Lost hours gnawed at him—Liam's holographic remake dazzled, but its layout was a labyrinth; unlike Hu Tao's arrow hunts, Tartaglia circled, backtracked, died to unseen traps, the mansion a foe as cunning as its undead tenants.
A subplot brewed—Wesker's vanishing, Barry's absence—hints of betrayal Tartaglia sniffed out, his Fatui instincts pinging, "Something's off; they're playing us," a twist he'd chase once masks aligned, his warrior's gut hungry for the truth.

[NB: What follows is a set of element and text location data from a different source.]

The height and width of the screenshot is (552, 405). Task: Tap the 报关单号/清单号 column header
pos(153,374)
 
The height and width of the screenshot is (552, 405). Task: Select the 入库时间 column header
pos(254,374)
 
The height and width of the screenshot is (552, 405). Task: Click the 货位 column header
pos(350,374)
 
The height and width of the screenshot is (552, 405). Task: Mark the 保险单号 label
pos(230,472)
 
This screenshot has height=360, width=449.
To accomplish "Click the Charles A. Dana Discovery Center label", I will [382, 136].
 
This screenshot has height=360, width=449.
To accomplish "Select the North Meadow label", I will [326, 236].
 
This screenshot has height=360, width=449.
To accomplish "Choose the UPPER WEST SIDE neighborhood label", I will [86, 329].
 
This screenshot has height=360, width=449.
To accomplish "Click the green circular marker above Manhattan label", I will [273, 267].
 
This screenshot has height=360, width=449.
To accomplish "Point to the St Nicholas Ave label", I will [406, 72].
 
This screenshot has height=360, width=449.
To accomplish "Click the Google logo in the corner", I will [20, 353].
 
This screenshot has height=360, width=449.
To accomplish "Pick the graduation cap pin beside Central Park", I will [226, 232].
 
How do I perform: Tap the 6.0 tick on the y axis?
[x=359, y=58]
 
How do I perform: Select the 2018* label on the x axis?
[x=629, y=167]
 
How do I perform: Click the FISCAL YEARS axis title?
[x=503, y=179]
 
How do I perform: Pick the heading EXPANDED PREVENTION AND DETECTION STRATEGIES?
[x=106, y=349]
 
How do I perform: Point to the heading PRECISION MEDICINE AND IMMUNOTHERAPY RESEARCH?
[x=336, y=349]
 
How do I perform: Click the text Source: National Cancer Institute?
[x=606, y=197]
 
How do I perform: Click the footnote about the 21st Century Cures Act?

Emotional stakes rose—each save-point retry was a mirror to his Snezhnayan trials, frostbite and blood swapped for pixelated rot, yet the drive burned same: prove the Eleventh Harbinger bowed to no one, not gods, not games, not defeat.
Xingqiu leaned over Chongyun's shoulder nearby—"Chris is tougher than Jill, but Tartaglia's mad to skip easy," he quipped, while Chongyun fumbled, "I'd be dead ten times over," their banter a foil to Tartaglia's silent war, a lone wolf amid the cafe's chatter.
Hu Tao glanced from her VIP perch—"He's dancing with death over there," she mused, her own zombie kicks a breeze beside his tightrope, a flicker of respect for the Harbinger's bullheaded plunge into the abyss she'd tiptoed through.
Liam watched, points ticking—Tartaglia's grit fed the system, a torrent of defiance and rage, a vein richer than Hu Tao's jumps or Keqing's wins; this was the chaos he'd built for, a storm he'd stoke 'til it broke or crowned its king.
Tartaglia pressed on—masks two and three awaited, the basement's lock his prize, and with every sway past a zombie's clutch, he carved a legend: the Harbinger who walked in snakeskin, unyielding, a shadow no undead could snare.